Top of MATERIAL PROVIDED
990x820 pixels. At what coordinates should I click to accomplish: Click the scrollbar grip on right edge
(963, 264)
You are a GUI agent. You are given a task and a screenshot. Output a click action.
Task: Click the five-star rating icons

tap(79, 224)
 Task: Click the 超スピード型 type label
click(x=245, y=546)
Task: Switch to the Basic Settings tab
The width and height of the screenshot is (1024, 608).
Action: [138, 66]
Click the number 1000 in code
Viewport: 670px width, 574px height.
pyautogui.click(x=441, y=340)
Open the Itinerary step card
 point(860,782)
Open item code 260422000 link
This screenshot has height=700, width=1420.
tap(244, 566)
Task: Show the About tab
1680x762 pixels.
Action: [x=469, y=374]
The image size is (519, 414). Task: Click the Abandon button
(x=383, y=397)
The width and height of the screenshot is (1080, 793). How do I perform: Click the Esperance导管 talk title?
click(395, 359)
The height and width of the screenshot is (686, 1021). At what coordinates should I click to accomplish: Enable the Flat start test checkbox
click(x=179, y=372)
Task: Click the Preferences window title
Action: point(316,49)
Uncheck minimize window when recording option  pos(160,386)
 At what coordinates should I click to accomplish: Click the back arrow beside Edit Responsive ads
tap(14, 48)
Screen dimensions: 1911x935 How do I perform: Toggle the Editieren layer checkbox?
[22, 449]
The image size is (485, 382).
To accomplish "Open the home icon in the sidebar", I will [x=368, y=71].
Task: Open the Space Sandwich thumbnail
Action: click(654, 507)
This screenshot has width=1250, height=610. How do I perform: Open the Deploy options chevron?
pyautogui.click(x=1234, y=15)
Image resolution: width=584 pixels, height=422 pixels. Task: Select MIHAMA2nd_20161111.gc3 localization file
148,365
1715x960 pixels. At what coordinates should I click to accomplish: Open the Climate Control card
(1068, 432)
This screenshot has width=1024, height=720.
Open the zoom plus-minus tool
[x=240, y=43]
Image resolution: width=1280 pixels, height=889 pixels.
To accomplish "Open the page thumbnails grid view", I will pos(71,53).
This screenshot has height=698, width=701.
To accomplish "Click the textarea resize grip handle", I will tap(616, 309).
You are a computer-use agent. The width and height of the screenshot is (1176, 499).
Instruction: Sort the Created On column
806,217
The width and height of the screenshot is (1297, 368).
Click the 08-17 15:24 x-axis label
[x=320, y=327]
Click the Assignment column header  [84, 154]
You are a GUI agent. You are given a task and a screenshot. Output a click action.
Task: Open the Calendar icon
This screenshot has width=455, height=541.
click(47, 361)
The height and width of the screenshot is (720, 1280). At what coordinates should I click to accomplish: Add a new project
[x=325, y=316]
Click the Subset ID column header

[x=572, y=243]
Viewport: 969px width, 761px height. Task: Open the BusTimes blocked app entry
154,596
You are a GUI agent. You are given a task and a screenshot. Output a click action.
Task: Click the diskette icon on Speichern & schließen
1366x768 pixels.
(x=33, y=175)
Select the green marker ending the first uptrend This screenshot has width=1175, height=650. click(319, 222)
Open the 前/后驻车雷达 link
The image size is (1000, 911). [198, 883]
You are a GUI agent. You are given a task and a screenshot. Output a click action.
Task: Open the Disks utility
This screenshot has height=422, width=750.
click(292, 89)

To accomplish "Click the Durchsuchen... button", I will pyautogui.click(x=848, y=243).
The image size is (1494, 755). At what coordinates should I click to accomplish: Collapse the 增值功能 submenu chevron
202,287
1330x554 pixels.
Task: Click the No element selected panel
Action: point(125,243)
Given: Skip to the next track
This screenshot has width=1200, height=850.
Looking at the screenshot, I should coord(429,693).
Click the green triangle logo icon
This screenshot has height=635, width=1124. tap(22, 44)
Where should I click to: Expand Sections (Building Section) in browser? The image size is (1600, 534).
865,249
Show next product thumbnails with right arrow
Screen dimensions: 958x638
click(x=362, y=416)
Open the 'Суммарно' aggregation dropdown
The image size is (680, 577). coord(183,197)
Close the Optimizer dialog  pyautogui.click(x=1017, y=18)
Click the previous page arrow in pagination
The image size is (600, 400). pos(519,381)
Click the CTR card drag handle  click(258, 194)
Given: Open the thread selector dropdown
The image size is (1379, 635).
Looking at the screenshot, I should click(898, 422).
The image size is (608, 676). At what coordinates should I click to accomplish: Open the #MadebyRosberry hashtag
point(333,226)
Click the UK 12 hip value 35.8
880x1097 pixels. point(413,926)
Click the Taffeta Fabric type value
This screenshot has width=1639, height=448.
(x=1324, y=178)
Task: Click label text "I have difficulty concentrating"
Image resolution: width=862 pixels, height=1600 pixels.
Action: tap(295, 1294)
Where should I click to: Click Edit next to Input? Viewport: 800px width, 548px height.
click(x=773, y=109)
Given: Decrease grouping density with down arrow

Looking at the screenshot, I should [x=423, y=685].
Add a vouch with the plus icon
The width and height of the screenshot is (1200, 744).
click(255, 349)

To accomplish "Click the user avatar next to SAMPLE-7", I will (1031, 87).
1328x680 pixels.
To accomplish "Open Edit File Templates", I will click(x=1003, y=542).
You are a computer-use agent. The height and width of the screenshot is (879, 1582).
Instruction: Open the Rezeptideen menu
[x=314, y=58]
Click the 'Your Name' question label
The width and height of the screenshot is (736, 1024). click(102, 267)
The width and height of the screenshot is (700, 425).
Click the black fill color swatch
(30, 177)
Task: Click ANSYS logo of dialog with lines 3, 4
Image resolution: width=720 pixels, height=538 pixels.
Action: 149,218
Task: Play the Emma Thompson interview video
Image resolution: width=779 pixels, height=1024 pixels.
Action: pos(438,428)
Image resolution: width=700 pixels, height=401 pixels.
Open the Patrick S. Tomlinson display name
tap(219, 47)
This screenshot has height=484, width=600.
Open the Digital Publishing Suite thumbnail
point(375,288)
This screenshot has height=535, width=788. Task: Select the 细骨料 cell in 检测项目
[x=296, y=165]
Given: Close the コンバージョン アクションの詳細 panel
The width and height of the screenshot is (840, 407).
Bottom of MATERIAL PROVIDED
» EXERCISE DETAILS: Transcribe each entry verbatim, leaving none out.

» TASK OUTPUT:
990x820 pixels. At what coordinates should I click to accomplish: Click the scrollbar grip on right edge
(963, 264)
You are a GUI agent. You are given a task and a screenshot. Output a click action.
Task: Click the five-star rating icons

tap(79, 224)
 Task: Click the 超スピード型 type label
click(x=245, y=546)
Task: Switch to the Basic Settings tab
The width and height of the screenshot is (1024, 608).
Action: [138, 66]
Click the number 1000 in code
Viewport: 670px width, 574px height.
pyautogui.click(x=441, y=340)
Open the Itinerary step card
 point(860,782)
Open item code 260422000 link
This screenshot has height=700, width=1420.
tap(244, 566)
Task: Show the About tab
1680x762 pixels.
Action: [x=469, y=374]
The image size is (519, 414). Task: Click the Abandon button
(x=383, y=397)
The width and height of the screenshot is (1080, 793). How do I perform: Click the Esperance导管 talk title?
click(395, 359)
The height and width of the screenshot is (686, 1021). At what coordinates should I click to accomplish: Enable the Flat start test checkbox
click(x=179, y=372)
Task: Click the Preferences window title
Action: point(316,49)
Uncheck minimize window when recording option  pos(160,386)
 At what coordinates should I click to accomplish: Click the back arrow beside Edit Responsive ads
tap(14, 48)
Screen dimensions: 1911x935 How do I perform: Toggle the Editieren layer checkbox?
[22, 449]
The image size is (485, 382).
To accomplish "Open the home icon in the sidebar", I will [x=368, y=71].
Task: Open the Space Sandwich thumbnail
Action: click(654, 507)
This screenshot has width=1250, height=610. How do I perform: Open the Deploy options chevron?
pyautogui.click(x=1234, y=15)
Image resolution: width=584 pixels, height=422 pixels. Task: Select MIHAMA2nd_20161111.gc3 localization file
148,365
1715x960 pixels. At what coordinates should I click to accomplish: Open the Climate Control card
(1068, 432)
This screenshot has width=1024, height=720.
Open the zoom plus-minus tool
[x=240, y=43]
Image resolution: width=1280 pixels, height=889 pixels.
To accomplish "Open the page thumbnails grid view", I will pos(71,53).
This screenshot has height=698, width=701.
To accomplish "Click the textarea resize grip handle", I will tap(616, 309).
You are a computer-use agent. The width and height of the screenshot is (1176, 499).
Instruction: Sort the Created On column
806,217
The width and height of the screenshot is (1297, 368).
Click the 08-17 15:24 x-axis label
[x=320, y=327]
Click the Assignment column header  [84, 154]
You are a GUI agent. You are given a task and a screenshot. Output a click action.
Task: Open the Calendar icon
This screenshot has width=455, height=541.
click(47, 361)
The height and width of the screenshot is (720, 1280). At what coordinates should I click to accomplish: Add a new project
[x=325, y=316]
Click the Subset ID column header

[x=572, y=243]
Viewport: 969px width, 761px height. Task: Open the BusTimes blocked app entry
154,596
You are a GUI agent. You are given a task and a screenshot. Output a click action.
Task: Click the diskette icon on Speichern & schließen
1366x768 pixels.
(x=33, y=175)
Select the green marker ending the first uptrend This screenshot has width=1175, height=650. click(319, 222)
Open the 前/后驻车雷达 link
The image size is (1000, 911). [198, 883]
You are a GUI agent. You are given a task and a screenshot. Output a click action.
Task: Open the Disks utility
This screenshot has height=422, width=750.
click(292, 89)

To accomplish "Click the Durchsuchen... button", I will pyautogui.click(x=848, y=243).
The image size is (1494, 755). At what coordinates should I click to accomplish: Collapse the 增值功能 submenu chevron
202,287
1330x554 pixels.
Task: Click the No element selected panel
Action: point(125,243)
Given: Skip to the next track
This screenshot has width=1200, height=850.
Looking at the screenshot, I should coord(429,693).
Click the green triangle logo icon
This screenshot has height=635, width=1124. tap(22, 44)
Where should I click to: Expand Sections (Building Section) in browser? The image size is (1600, 534).
865,249
Show next product thumbnails with right arrow
Screen dimensions: 958x638
click(x=362, y=416)
Open the 'Суммарно' aggregation dropdown
The image size is (680, 577). coord(183,197)
Close the Optimizer dialog  pyautogui.click(x=1017, y=18)
Click the previous page arrow in pagination
The image size is (600, 400). pos(519,381)
Click the CTR card drag handle  click(258, 194)
Given: Open the thread selector dropdown
The image size is (1379, 635).
Looking at the screenshot, I should click(898, 422).
The image size is (608, 676). At what coordinates should I click to accomplish: Open the #MadebyRosberry hashtag
point(333,226)
Click the UK 12 hip value 35.8
880x1097 pixels. point(413,926)
Click the Taffeta Fabric type value
This screenshot has width=1639, height=448.
(x=1324, y=178)
Task: Click label text "I have difficulty concentrating"
Image resolution: width=862 pixels, height=1600 pixels.
Action: tap(295, 1294)
Where should I click to: Click Edit next to Input? Viewport: 800px width, 548px height.
click(x=773, y=109)
Given: Decrease grouping density with down arrow

Looking at the screenshot, I should [x=423, y=685].
Add a vouch with the plus icon
The width and height of the screenshot is (1200, 744).
click(255, 349)

To accomplish "Click the user avatar next to SAMPLE-7", I will (1031, 87).
1328x680 pixels.
To accomplish "Open Edit File Templates", I will click(x=1003, y=542).
You are a computer-use agent. The height and width of the screenshot is (879, 1582).
Instruction: Open the Rezeptideen menu
[x=314, y=58]
Click the 'Your Name' question label
The width and height of the screenshot is (736, 1024). click(102, 267)
The width and height of the screenshot is (700, 425).
Click the black fill color swatch
(30, 177)
Task: Click ANSYS logo of dialog with lines 3, 4
Image resolution: width=720 pixels, height=538 pixels.
Action: 149,218
Task: Play the Emma Thompson interview video
Image resolution: width=779 pixels, height=1024 pixels.
Action: pos(438,428)
Image resolution: width=700 pixels, height=401 pixels.
Open the Patrick S. Tomlinson display name
tap(219, 47)
This screenshot has height=484, width=600.
Open the Digital Publishing Suite thumbnail
point(375,288)
This screenshot has height=535, width=788. Task: Select the 细骨料 cell in 检测项目
[x=296, y=165]
Given: Close the コンバージョン アクションの詳細 panel
The width and height of the screenshot is (840, 407).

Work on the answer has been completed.